» **Task**: Copy verbatim the material from its first line to the line that holds "[facebook] (49, 2002)", including that line.

● ● ● ● ● ● ●

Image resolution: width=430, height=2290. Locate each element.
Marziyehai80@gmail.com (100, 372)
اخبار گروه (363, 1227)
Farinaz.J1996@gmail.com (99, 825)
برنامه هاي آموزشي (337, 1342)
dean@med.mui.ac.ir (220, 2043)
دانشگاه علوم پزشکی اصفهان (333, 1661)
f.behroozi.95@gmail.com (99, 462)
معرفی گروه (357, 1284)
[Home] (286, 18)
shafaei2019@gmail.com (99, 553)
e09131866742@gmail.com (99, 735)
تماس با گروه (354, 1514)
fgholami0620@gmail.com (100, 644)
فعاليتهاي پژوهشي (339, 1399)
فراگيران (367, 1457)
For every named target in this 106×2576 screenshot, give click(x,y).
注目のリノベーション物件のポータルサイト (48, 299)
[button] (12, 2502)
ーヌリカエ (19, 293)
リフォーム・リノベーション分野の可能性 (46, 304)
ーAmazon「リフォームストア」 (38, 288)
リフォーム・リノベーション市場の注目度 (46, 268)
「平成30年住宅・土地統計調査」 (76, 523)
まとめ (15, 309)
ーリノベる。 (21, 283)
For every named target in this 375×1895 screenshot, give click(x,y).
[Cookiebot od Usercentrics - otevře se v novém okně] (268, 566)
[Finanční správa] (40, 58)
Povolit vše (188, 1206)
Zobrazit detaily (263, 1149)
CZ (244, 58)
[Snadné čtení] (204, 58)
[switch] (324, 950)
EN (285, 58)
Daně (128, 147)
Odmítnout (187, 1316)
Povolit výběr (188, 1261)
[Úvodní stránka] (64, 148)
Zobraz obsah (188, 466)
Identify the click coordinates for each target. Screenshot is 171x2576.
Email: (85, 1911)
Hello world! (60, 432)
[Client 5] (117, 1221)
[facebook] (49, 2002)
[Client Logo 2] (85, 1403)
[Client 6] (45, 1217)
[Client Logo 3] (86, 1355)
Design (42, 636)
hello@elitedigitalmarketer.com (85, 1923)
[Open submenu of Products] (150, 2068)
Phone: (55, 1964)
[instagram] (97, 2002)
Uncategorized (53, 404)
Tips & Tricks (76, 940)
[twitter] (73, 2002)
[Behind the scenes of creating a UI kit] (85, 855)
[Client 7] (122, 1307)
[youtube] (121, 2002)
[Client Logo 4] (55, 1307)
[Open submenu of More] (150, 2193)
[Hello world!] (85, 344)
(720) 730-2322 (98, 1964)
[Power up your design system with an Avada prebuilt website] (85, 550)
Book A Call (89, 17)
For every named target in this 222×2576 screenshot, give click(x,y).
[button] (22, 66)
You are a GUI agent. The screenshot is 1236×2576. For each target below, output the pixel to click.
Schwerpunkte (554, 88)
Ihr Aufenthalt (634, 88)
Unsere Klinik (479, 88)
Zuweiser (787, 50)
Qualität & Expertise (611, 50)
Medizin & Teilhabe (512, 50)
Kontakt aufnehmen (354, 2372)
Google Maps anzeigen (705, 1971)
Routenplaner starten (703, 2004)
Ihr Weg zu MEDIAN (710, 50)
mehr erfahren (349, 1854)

● ● ● ● ● ● ●

» **Exercise solution**:
Image resolution: width=430, height=2290. Locate each element.
Marziyehai80@gmail.com (100, 372)
اخبار گروه (363, 1227)
Farinaz.J1996@gmail.com (99, 825)
برنامه هاي آموزشي (337, 1342)
dean@med.mui.ac.ir (220, 2043)
دانشگاه علوم پزشکی اصفهان (333, 1661)
f.behroozi.95@gmail.com (99, 462)
معرفی گروه (357, 1284)
[Home] (286, 18)
shafaei2019@gmail.com (99, 553)
e09131866742@gmail.com (99, 735)
تماس با گروه (354, 1514)
fgholami0620@gmail.com (100, 644)
فعاليتهاي پژوهشي (339, 1399)
فراگيران (367, 1457)
For every named target in this 106×2576 screenshot, give click(x,y).
注目のリノベーション物件のポータルサイト (48, 299)
[button] (12, 2502)
ーヌリカエ (19, 293)
リフォーム・リノベーション分野の可能性 (46, 304)
ーAmazon「リフォームストア」 (38, 288)
リフォーム・リノベーション市場の注目度 (46, 268)
「平成30年住宅・土地統計調査」 (76, 523)
まとめ (15, 309)
ーリノベる。 (21, 283)
For every named target in this 375×1895 screenshot, give click(x,y).
[Cookiebot od Usercentrics - otevře se v novém okně] (268, 566)
[Finanční správa] (40, 58)
Povolit vše (188, 1206)
Zobrazit detaily (263, 1149)
CZ (244, 58)
[Snadné čtení] (204, 58)
[switch] (324, 950)
EN (285, 58)
Daně (128, 147)
Odmítnout (187, 1316)
Povolit výběr (188, 1261)
[Úvodní stránka] (64, 148)
Zobraz obsah (188, 466)
Identify the click coordinates for each target. Screenshot is 171x2576.
Email: (85, 1911)
Hello world! (60, 432)
[Client 5] (117, 1221)
[facebook] (49, 2002)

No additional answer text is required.